The EU ETS cap is the absolute quantity of allowances over a multi-year trading period. For the first and second trading period, the Member States determined the total quantity of allowances in their National Allocation Plans (NAPs). As from the third trading period, there will be a single EU-wide cap.


The ETS Directive requires the Commission to publish the absolute EU-wide quantity of allowances for 2013 based on the total quantities of allowances issued or to be issued by the Member States in accordance with the Commission Decisions on the national allocation plans for the period 2008-2012. It also requires the Commission to publish the adjusted quantities in respect of installations that were opted into the system during the period 2008-2012, and those carrying activities which were only included from 2013 onwards. The Commission adopted a first Decision in July 2010 and the second in October 2010 with respect to the quantity of allowances to be issued for 2013. Further technical adjustments to this are possible, for instance to take into account the unknown amount of additional issuance of phase 2 allowances from the national new entrants reserves.

Exclusion of small installations subject to equivalent measures

As regards exclusion of small installations subject to equivalent measures Staff Working Document of 25 July 2012 indicates that in total seven Member States, i.e. France, Germany, Italy, the Netherlands, Slovenia, Spain and the UK, have notified such measures and that Member States concerned have notified only a limited number of eligible installations for exclusion. The said document mentions that the assessment of these notifications is ongoing.


Let’s recall that the above notifications are made under Article 27 of the ETS Directive which contains an option for Member States to exclude from the EU ETS, under certain conditions, installations falling within the scope of the EU ETS but emitting less than 25,000 tonnes of CO2 equivalent, and hospitals.

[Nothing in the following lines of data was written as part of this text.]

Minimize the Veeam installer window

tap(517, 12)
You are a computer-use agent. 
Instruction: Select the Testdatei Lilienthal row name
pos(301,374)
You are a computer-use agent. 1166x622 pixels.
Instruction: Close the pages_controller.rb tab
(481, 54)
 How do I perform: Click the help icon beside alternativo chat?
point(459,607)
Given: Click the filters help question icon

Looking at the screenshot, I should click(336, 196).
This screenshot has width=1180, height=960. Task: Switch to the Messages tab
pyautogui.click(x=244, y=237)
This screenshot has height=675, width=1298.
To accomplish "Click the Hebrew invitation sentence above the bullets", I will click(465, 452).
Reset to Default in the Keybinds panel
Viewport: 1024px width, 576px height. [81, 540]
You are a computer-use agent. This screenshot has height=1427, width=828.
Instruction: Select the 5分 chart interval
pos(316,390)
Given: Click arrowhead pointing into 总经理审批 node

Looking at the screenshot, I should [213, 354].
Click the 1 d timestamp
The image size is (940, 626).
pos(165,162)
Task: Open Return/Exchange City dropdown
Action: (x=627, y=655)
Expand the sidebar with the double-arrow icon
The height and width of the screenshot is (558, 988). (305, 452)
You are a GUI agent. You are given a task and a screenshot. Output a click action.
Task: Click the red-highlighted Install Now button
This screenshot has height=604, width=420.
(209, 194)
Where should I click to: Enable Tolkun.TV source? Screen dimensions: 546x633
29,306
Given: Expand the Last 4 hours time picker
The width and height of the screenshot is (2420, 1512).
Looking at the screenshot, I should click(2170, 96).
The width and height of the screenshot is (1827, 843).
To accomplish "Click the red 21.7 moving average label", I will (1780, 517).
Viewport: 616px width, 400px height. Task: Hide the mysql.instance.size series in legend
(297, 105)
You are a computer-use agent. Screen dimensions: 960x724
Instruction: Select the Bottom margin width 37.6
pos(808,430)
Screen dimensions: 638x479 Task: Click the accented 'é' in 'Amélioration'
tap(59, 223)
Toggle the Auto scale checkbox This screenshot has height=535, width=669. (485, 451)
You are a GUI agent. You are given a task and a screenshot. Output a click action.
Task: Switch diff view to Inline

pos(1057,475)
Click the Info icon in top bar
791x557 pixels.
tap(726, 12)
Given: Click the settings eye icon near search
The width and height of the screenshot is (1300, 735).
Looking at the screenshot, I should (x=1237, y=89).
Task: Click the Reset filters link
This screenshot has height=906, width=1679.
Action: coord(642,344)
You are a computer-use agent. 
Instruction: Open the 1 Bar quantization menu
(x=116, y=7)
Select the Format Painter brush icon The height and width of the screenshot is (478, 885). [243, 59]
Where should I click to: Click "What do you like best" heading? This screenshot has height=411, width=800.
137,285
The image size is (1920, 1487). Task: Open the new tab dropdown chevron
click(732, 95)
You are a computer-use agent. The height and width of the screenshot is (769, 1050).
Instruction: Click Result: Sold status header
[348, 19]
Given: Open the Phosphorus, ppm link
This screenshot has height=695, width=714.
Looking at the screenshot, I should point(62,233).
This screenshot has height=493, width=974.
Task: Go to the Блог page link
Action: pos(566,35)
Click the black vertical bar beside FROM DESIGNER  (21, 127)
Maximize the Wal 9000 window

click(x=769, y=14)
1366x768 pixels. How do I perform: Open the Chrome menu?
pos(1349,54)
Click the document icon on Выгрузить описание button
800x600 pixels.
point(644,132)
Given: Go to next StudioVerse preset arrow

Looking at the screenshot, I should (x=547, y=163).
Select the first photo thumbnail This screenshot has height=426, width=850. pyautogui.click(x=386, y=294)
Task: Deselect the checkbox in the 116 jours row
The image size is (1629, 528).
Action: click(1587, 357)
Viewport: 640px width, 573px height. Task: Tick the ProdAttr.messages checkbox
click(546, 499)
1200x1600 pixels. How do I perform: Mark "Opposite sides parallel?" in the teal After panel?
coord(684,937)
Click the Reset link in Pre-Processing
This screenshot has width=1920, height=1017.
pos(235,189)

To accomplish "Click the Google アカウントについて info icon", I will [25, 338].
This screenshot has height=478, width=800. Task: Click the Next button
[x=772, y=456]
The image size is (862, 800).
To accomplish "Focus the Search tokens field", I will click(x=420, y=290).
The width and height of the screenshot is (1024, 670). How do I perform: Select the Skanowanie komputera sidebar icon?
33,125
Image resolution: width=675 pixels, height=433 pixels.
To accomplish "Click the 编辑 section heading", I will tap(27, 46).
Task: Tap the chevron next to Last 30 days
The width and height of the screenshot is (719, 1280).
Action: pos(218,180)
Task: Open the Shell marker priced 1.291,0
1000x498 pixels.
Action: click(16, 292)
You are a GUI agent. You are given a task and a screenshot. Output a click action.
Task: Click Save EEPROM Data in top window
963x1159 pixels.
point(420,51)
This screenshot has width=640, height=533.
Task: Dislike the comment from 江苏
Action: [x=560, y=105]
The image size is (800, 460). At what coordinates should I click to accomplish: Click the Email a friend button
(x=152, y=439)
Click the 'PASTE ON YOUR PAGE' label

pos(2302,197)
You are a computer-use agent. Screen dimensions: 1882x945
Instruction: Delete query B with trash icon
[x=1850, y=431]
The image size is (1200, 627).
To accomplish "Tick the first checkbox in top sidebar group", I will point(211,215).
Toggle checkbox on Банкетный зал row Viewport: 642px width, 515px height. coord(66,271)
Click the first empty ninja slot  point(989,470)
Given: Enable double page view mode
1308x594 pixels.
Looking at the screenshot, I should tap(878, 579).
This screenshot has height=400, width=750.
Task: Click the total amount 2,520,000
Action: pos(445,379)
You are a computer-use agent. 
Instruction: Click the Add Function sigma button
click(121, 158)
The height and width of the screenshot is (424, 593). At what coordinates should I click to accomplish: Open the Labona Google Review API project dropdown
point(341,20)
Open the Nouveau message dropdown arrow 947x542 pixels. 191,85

Changes to combat VAT fraud


Interesting comparative information contained in the Staff Working Document of 25 July 2012 as regards so-called carousel fraud in the context of allowance trading, is that most (unfortunately not all) Member States have already chosen to apply reverse-charge mechanism and notified the Commission thereof. The Commission’s document does not enumerate Member States not applying reverse-charge mechanism in that regard. The aim of this mechanism is to reverse VAT liability for the allowances and make it payable by the buyer.


Use of international credits


The Commission’s Staff Working Document of 25 July 2012 indicates that the determination of the details for the exchange process of JI and CDM credits held by companies with compliance obligations under the EU ETS into Phase 3 allowances will be defined in the upcoming amendment of the Registries Regulation (planned for 2012 as a part of actions to finalise the preparation of Phase 3).


Additionally, the exact limit on the use of international credits pursuant to Article 11a(8) of the ETS Directive will be established by a separate Commission Regulation.


The two important remarks can also be found in the above Commission’s Staff document as regards international units, first on the use of certain project types (that no further restrictions are envisaged at present but the possibility still remains to do so in the future), and second on the access to credits in the absence of an international agreement through bilateral agreements (that at present no concrete plans exist for this).